SUUDİ ARABİSTAN NEOM’A TÜRK ŞİRKETİ KATMAK İSTİYOR

◊ Biliyorsunuz, Suudi Arabistan eşi benzeri olmayan Neom adlı bir şehir kuruyor. Her şeyin en iyisini, en modernini isteyen Suudi Arabistan’daki yapım ihalelerine aklınıza gelebilecek büyük birçok Türk şirketinin katılması isteniyor. 50 milyar doları bulacağı söylenen bu ihalelerden, Cumhurbaşkanı Erdoğan’ın ziyaretiyle önemli pay alınacaktır.

Bunların hepsi bir günde olmayacak ama şu 10 gün içinde çok ciddi bir yol alındı.

Türkiye’ye önemli bir döviz girişinin kapıları aralandı. Kimisi için küslük, kimisi için ambargo kimisi için uygulamalardan kaynaklanan mesafe ortadan kalkıyor.

RAHAT BİR NEFES ALINABİLECEK DÖNEMİN KAPILARI AÇILIYOR

TCMB de nihayet derin ve rahat bir nefes alacağı döneme girmekten hiç olmadığı kadar umutlu. Tünelin sonunda ışık görülüyor. Elbette TCMB oturmuş “Ne olacak bakalım” diye beklemiyor. Söz verdiği gibi faiz kararının ardından adım adım sadeleştirmeyi hayata geçiriyor, piyasaların güvenini kazanıyor.
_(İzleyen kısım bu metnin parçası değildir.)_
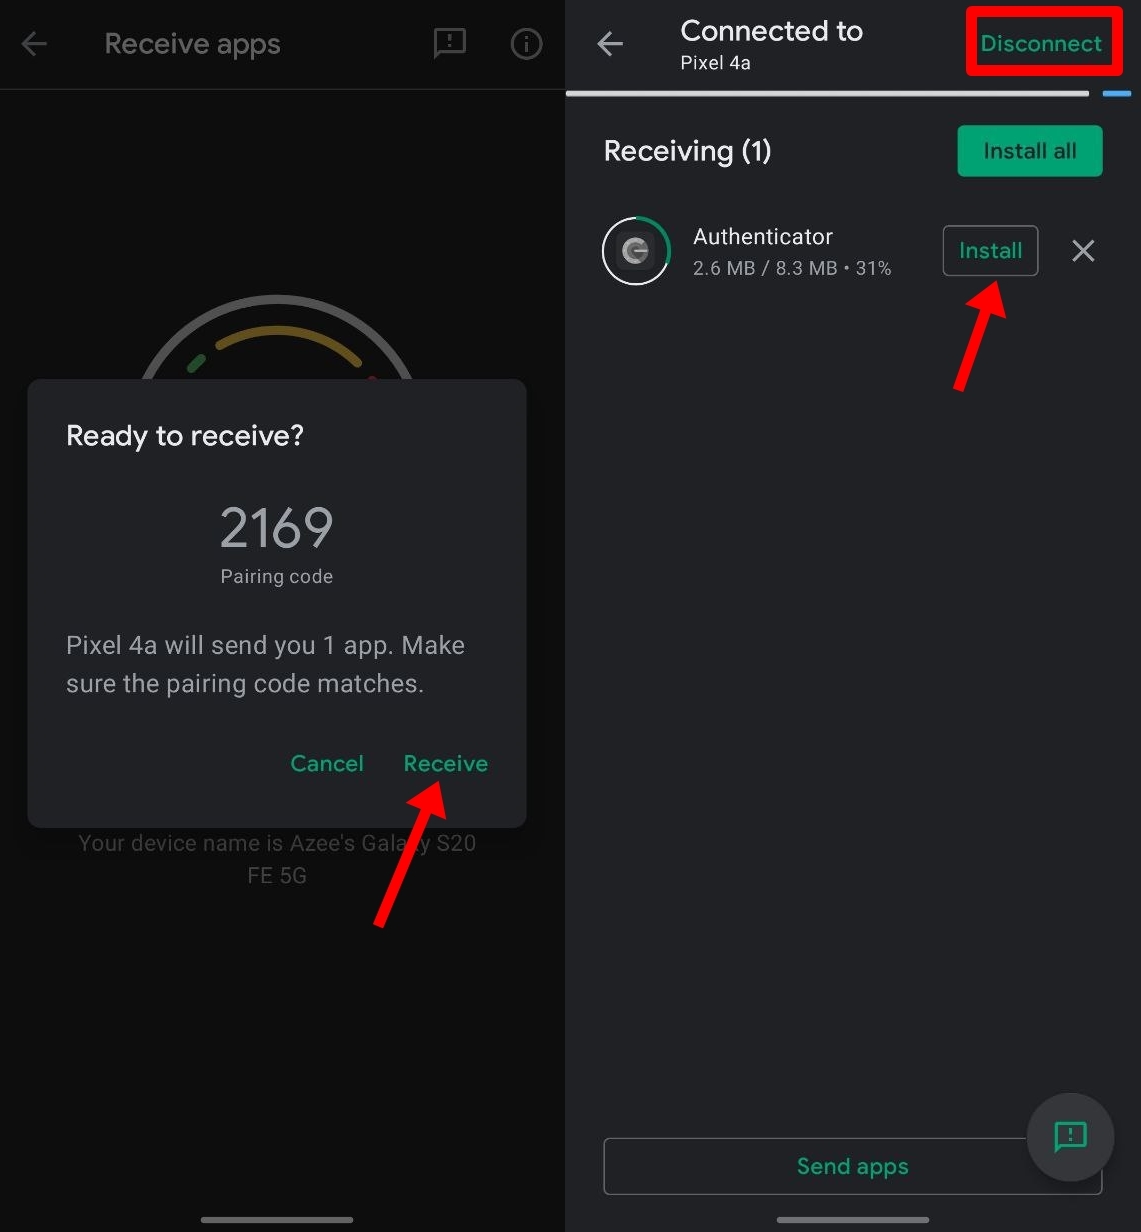Viewport: 1141px width, 1232px height.
Task: Click the transfer progress bar under header
Action: point(827,94)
Mesela TCMB artık piyasanın ifadesiyle “arka kapıdan” döviz satışıyla rezervini harcamıyor, zorunlu karşılıklar alanında aldığı adımlarla mevduat faizini aşağı çekecek adımlar atıyor ki bu da şirketler için hayati olan kredi faizlerini düşürecek uygulamalar.
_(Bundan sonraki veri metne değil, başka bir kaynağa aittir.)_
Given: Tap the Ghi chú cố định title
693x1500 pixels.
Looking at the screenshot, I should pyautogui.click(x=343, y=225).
TCMB geçen hafta cuma günü attığı adımın etkisiyle yüzde 40’lara gelmiş mevduat faizini şimdi yüzde 30’lar seviyesine yaklaştırması gibi teknik adımları atmaya devam ediyor.

Şimşek ve Erkan ikilisinin dövize müdahale etmeme kararlılığının o kadar korkulacak bir şey olmadığını da gördük. Gecikmeli olarak kur serbest piyasada dengesini buluyor.

Bu hafta önemli bir yatırım kuruluşu, uzun vadeli olarak açtığı dolar pozisyonunu kapattı ve TL’ye geçti. Çok kritik bir gösterge aslında.

Bu adımları gören yabancı yatırımcılar, bankalar, fonlar Cumhurbaşkanı Erdoğan’ın son günlerde attığı ve atacağı kritik adımlarla yeni pozisyonlar alacaklardır; yani ekonomide beklenen iyileşmenin ayak seslerini daha yakından duyacağız.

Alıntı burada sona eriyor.